Summit County pro skiers and snowboarders return to training on and off snow |

Summit County pro skiers and snowboarders return to training on and off snow

Local athletes hit airbags, water jumps and high-altitude snow

Breckenridge 15-year-old freeskier Axl Bonenberger tweaks out a grab while practicing on the airbags at the U.S. Olympic Training Center in Park City, Utah, last week.
Courtesy Axl Bonenberger

BRECKENRIDGE — Chatting by phone from Mount Hood in Oregon on Tuesday afternoon, U.S. Pro Team halfpipe snowboarder Chase Blackwell couldn’t remember the last time he’d been off snow for three months. For the Dillon resident and Longmont native, the longest he could remember being off snow in the past decade was maybe a month or two.

But with the pandemic, everything was thrown off since Blackwell last snowboarded in Jackson Hole as part of filming the upcoming “Teal” movie. And despite a lot of skateboarding and some wake surfing, Blackwell said his legs were stiff as he hit the spring-like snow at Timberline Lodge Ski Area with fellow U.S. halfpipe snowboarders.

“We’re just up here for fun on our own,” Blackwell said. “The U.S. (Snowboard) Team is hooking us up with lift tickets and halfpipe access. So we’re up here training. But it’s mainly about getting back on snow, getting our legs back for a little bit. Maybe they will open the airbags, and if camp goes well, maybe we’ll try some new stuff in summer conditions.”

Coming off his best season as a pro, Blackwell is just one of many Summit County skiers and snowboarders who in the past few days have strapped into their gear for the first time in months. Blackwell and Breckenridge resident Taylor Gold were able to ride a three- to four-hit halfpipe that Blackwell said was riding “super good” and “dished out.”

Off snow, up-and-coming Summit athletes, like U.S. Revolution Tour freeskier Axl Bonenberger of Breckenridge, are back on skis again, too. On Tuesday, Bonenberger chatted about joining a drop-in session at the U.S. Ski Team’s Olympic Park airbag in Park City.

It was Bonenberger’s first time back on skis in a few months. For two hours a day for three days, Bonenberger skied down the center’s ramp, getting the feel of landing on the sloped airbag with his leftside double-cork 1080, leftside double-cork 1260 and right cork 720s.

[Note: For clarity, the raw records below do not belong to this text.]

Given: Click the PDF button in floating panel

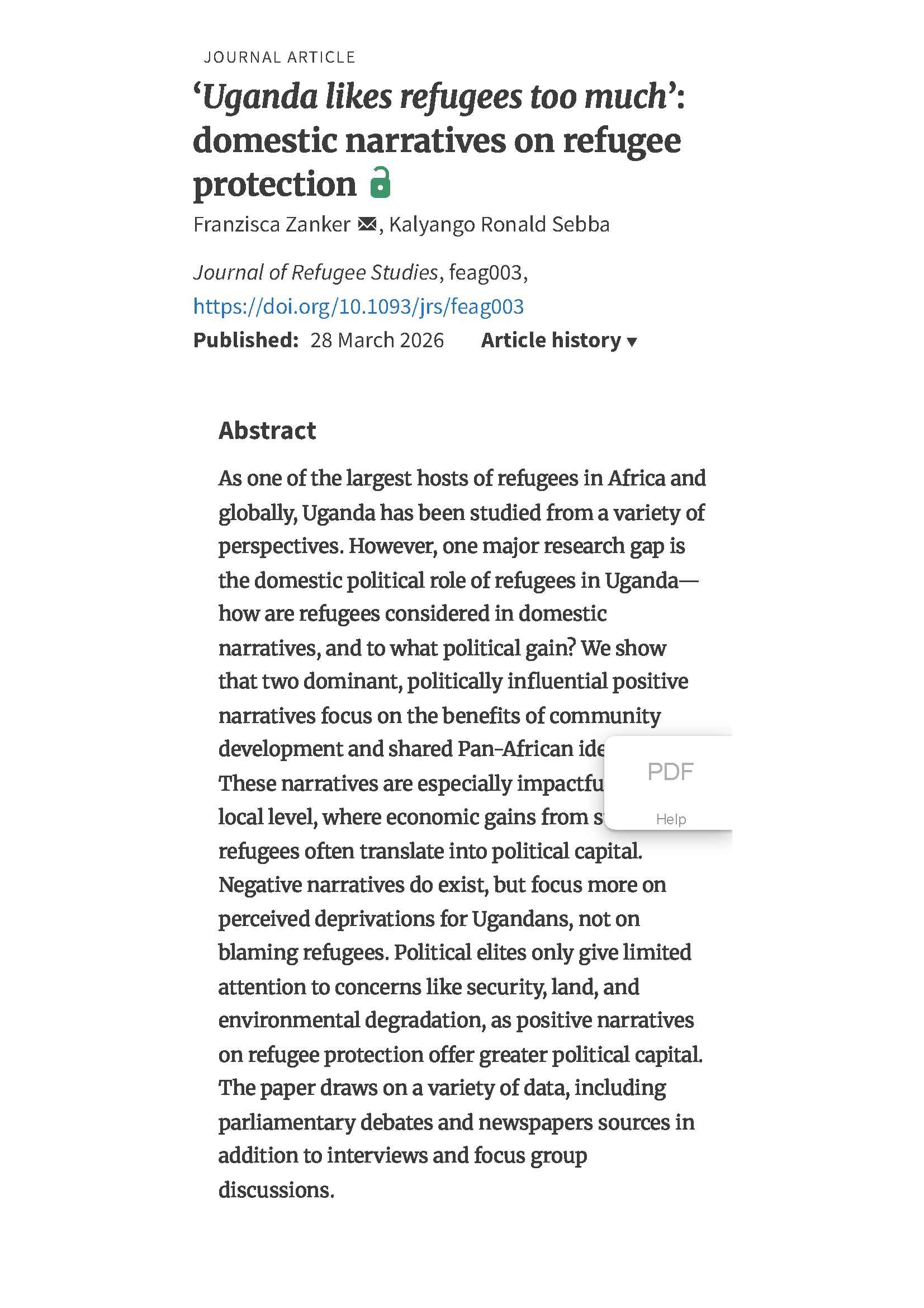Looking at the screenshot, I should tap(670, 772).
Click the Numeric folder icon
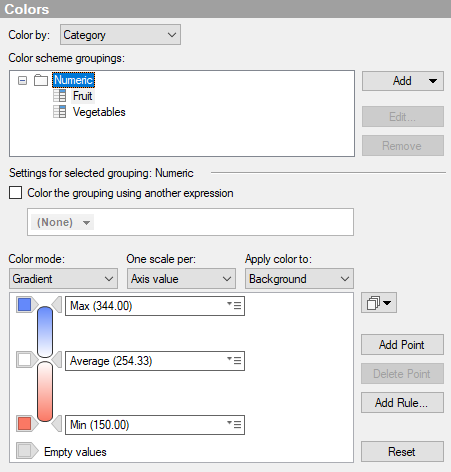 pos(41,80)
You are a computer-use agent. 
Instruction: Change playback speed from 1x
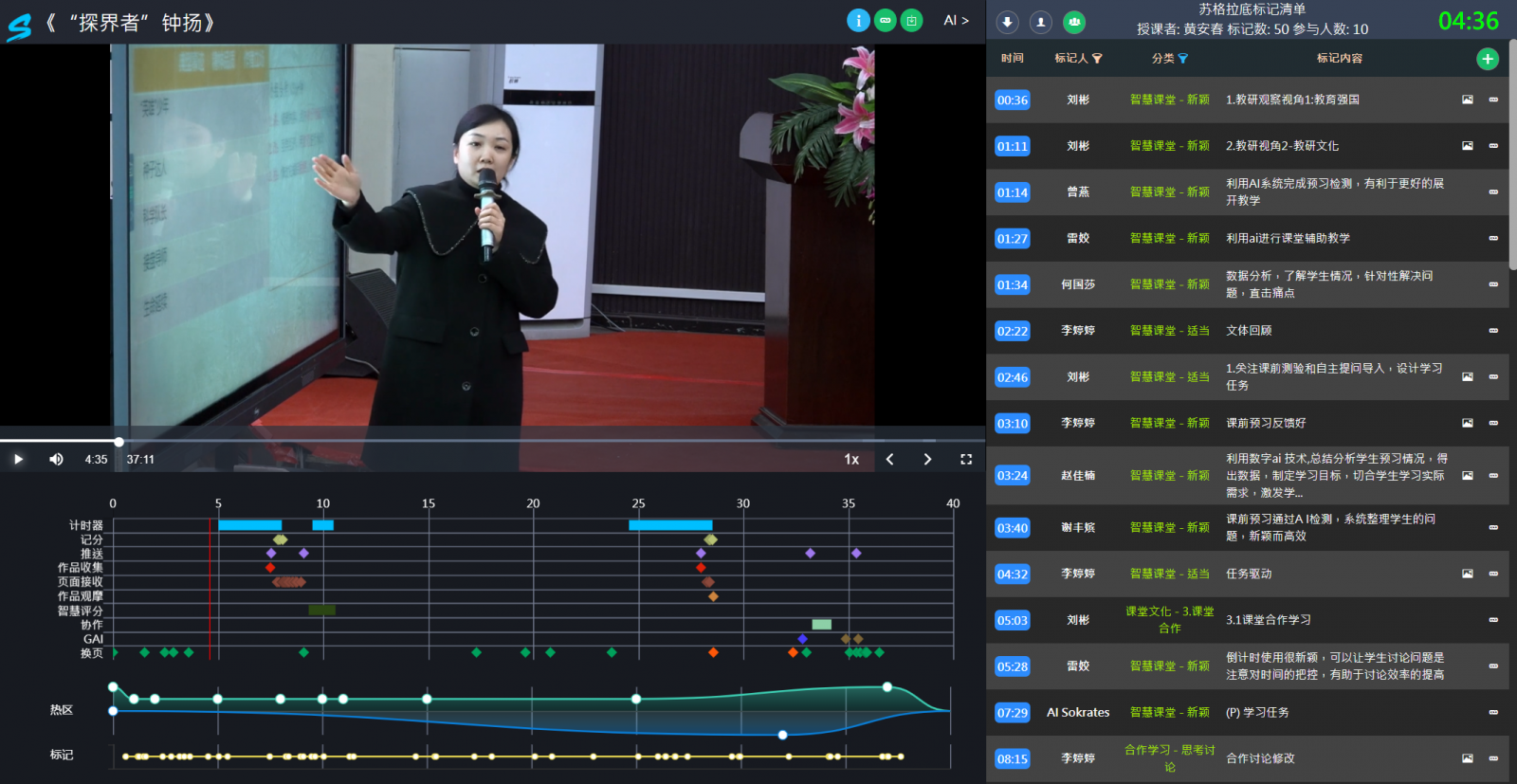coord(851,460)
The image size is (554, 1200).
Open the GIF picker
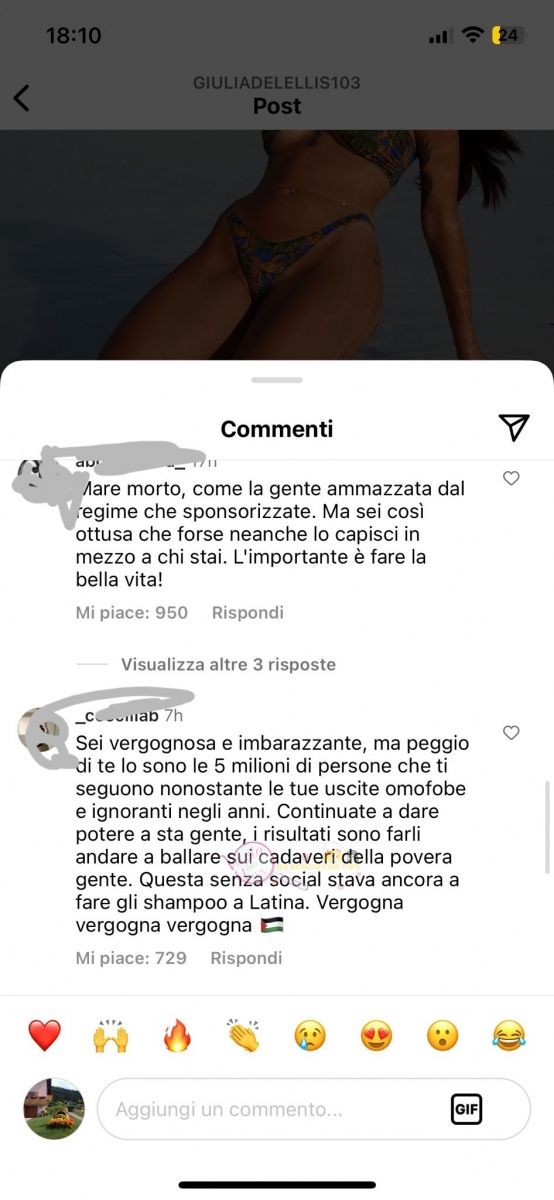pyautogui.click(x=466, y=1109)
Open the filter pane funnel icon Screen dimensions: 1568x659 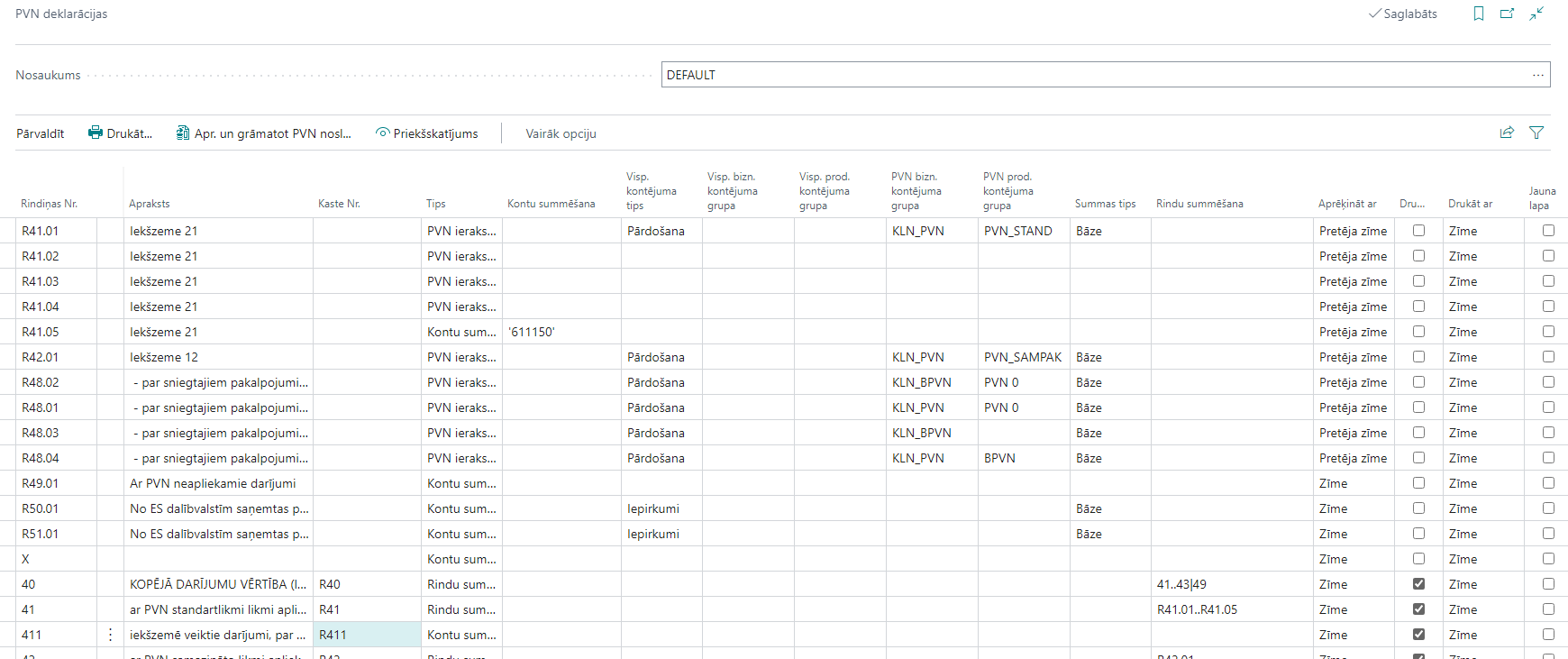pos(1536,133)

And if the skilled slopestyle skier gets another chance to practice on the Park City airbag later this summer, Bonenberger thinks it could be an ideal spot to minimize the consequence of trying new tricks, like a leftside double-cork 1440 and a rightside double-cork 1260.

Next week, Bonenberger will travel to Mount Hood, where he might run into Blackwell and the U.S. Pro Team group. After that, Blackwell hopes to drop by Woodward Copper’s summer ski and ride park setup at Copper Mountain Resort to “get the kids hyped.”

Longmont native and Dillon resident U.S. Pro Team halfpipe snowboarder Chase Blackwell enjoys his return to snow for the first time in three months at Timberline Lodge Ski Area at Mount Hood, Oregon, on Monday.
Courtesy Jason Wolle

As for Team Summit, the county’s largest ski and snowboard club, athletes have been returning to on- and off-snow elements of their sports. Currently, the club is headed up to Steamboat Springs where mogul skiers can practice jumping on water ramps. Then next week, the club’s park and pipe skiers and riders will get a chance on the airbags in Park City.

On the homefront, the club has created a physically distanced strength and conditioning setup at Summit Middle School, where athletes in the club’s academy program can do coach-led lifting, range of motion and flexibility exercises.

And starting July 13, the club’s park and pipe programs will hit the snow for three weeks at Woodward’s summer park at Copper Mountain.

Then late July into early August, Team Summit Executive Director C.B. Bechtel said the club will make its own trip up to Mount Hood. Considering coronavirus, it will be different than year’s past. The club is dubbing it a “family camp,” meaning the club won’t transport athletes or host them overnight. Rather, families will have to have one parent or guardian go to Mount Hood with athletes.

“It’s not ideal because we know not every family can take time away,” Bechtel said. “But given the circumstances, it’s providing a good training opportunity while we’re still taking significant precautions to not be contributors to the spread of coronavirus.”